Soldiers write home about surprisingly common things during wartime.

Consequential events are usually too sensitive to discuss directly—put it in writing and a censor will black it out. What remains are daily occurrences. You see a lot of descriptions of meals, of weather, of promotions, of radio programs and books, of new friends, of leaves taken and pranks witnessed. You see a lot of questions about home. How is everyone? What’s new? A recurring subject is the postal system. Soldiers regularly start letters by listing the date when an earlier letter arrived. They are trying to figure out how long it takes a letter to get to the front and whether any letters might have gone missing along the way.

Objects acquire meaning through their contents and also through their context. The contents are the things you see when you look at an object. You can read these letters for yourself and learn about the wartime routines of soldiers. Context is invisible. It requires outside information about the creation of the object—the setting and circumstances and the backgrounds of key figures. One of the main responsibilities of an archive is to enhance the meaning that can be gleaned from an object by providing context for it.

An extreme example of this principle can be found in the last letters written by solders who were later killed in the line of duty. The grave circumstances of these documents give the words added relevance.

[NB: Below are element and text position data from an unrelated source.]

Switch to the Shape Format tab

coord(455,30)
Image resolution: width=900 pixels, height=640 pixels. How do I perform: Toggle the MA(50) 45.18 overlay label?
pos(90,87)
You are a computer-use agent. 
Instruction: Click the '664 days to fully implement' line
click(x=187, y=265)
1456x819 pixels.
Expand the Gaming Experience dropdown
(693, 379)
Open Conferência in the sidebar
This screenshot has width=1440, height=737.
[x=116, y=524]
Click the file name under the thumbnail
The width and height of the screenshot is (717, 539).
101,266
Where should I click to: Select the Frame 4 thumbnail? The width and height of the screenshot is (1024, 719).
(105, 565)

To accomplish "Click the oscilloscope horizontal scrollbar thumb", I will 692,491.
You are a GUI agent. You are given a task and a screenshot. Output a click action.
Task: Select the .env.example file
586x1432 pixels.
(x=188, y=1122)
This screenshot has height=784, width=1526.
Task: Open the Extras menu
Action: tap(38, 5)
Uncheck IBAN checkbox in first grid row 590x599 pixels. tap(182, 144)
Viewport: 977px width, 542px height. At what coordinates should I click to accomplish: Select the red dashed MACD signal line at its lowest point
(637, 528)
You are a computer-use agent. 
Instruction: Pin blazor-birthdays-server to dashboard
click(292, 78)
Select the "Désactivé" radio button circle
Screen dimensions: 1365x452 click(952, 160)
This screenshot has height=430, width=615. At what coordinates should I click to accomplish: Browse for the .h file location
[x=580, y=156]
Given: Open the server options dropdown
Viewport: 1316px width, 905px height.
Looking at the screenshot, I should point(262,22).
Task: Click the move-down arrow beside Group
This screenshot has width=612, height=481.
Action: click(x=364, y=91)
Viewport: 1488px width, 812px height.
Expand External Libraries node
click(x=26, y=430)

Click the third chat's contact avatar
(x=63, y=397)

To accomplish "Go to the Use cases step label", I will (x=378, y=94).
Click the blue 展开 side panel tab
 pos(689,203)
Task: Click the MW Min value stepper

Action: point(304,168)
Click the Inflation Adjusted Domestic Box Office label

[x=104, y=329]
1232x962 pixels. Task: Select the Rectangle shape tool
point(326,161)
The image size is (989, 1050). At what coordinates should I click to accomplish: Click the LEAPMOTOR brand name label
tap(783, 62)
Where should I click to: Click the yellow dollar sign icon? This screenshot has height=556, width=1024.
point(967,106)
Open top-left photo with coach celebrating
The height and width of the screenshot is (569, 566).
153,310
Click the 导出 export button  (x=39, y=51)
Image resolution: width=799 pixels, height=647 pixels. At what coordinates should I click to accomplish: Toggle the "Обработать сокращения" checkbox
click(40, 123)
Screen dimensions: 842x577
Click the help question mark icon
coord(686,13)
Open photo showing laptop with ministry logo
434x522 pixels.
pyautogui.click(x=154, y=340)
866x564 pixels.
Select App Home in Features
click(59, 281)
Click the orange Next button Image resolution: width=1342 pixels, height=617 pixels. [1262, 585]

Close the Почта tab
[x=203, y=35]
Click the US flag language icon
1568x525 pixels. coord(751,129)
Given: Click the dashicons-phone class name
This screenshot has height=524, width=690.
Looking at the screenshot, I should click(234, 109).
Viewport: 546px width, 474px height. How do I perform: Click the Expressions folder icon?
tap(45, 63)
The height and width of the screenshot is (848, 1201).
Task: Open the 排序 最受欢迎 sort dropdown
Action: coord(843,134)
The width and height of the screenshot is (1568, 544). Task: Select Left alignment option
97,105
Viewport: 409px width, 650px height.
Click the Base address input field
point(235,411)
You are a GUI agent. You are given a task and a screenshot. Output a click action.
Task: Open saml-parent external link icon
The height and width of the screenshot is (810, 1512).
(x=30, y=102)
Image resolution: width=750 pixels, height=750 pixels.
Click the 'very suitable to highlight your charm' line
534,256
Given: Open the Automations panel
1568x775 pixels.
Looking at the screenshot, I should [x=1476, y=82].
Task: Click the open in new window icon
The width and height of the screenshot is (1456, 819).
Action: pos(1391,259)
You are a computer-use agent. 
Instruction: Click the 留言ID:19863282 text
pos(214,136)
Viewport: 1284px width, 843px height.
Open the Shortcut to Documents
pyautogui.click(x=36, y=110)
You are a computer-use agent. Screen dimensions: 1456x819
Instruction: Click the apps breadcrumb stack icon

Every word in these letters seems to carry the weight of the entire life of the soldier who wrote them. Even the most ordinary observation can become unbearably poignant or ironic when it is forced to stand as a final rumination.

The following vignettes use last letters from the Rauh Jewish History Program & Archives to commemorate the lives of four soldiers who were killed in the line of duty.

ALLEN CHAMOVITZ Airman Allen Chamovitz c. 1943.
Chamovitz-Eger Family Papers and Photographs,
Rauh Jewish Archives at the History Center.

Allen Chamovitz grew up in a large family. He was the second of five children, and his many aunts, uncles and cousins accounted for a sizeable portion of the small Jewish community in Aliquippa, Pa. Their names fill the membership list of their local synagogue.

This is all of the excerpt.